TASK INPUTS:
⁂
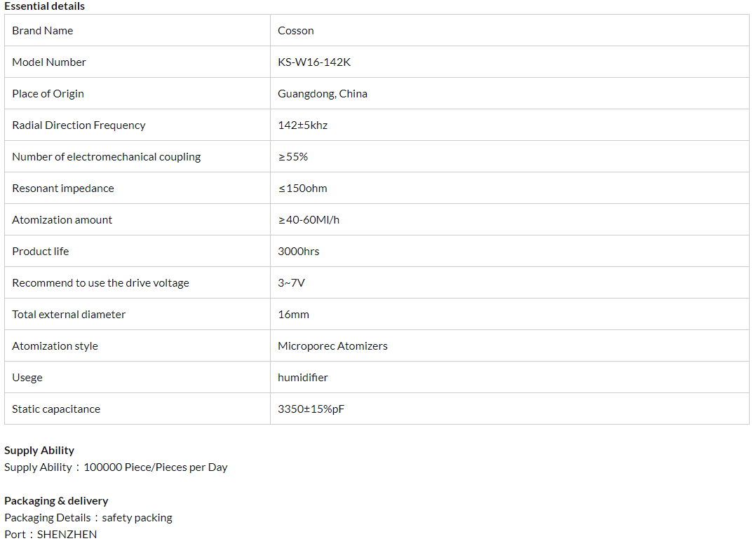Viewport: 756px width, 541px height.
Task: Select the ≤150ohm impedance value
Action: 303,189
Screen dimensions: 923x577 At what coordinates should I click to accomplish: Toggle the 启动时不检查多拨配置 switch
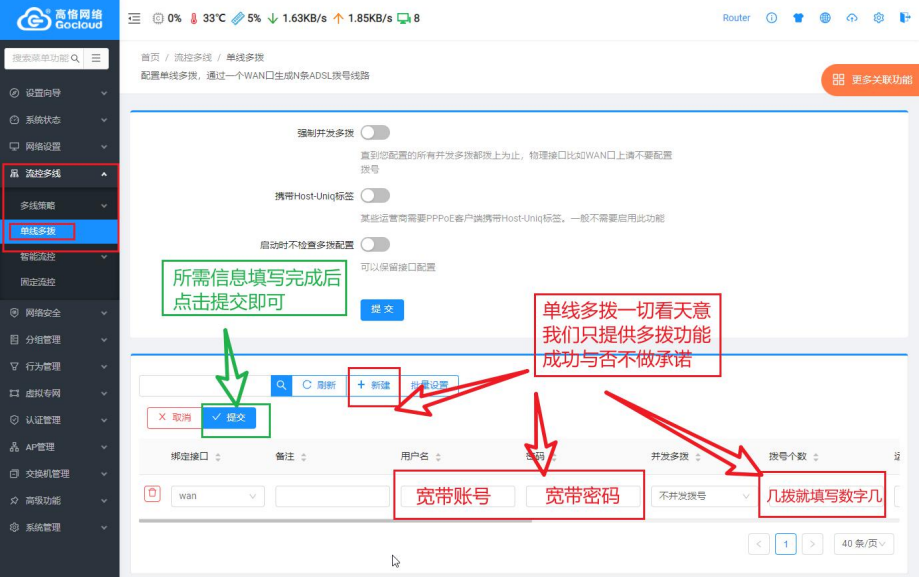click(x=375, y=244)
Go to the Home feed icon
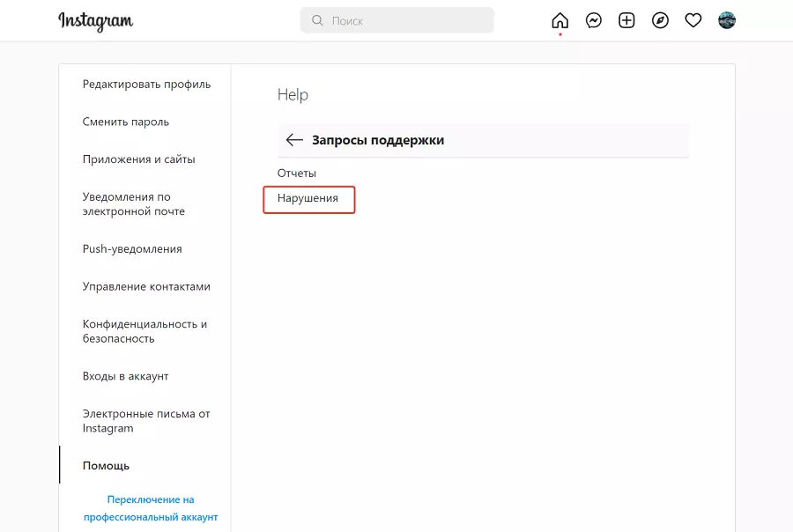 (x=560, y=20)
⁂
WHAT IS BEING ASKED:
Restate word for word the lines starting at the one that contains "Screen dimensions: 923x577" and ending at the last line of the data. Skip every picture.

ANSWER FOR THIS EXERCISE:
Screen dimensions: 923x577 At what coordinates should I click to accomplish: Toggle the 启动时不检查多拨配置 switch
click(x=375, y=244)
Go to the Home feed icon
 (x=560, y=20)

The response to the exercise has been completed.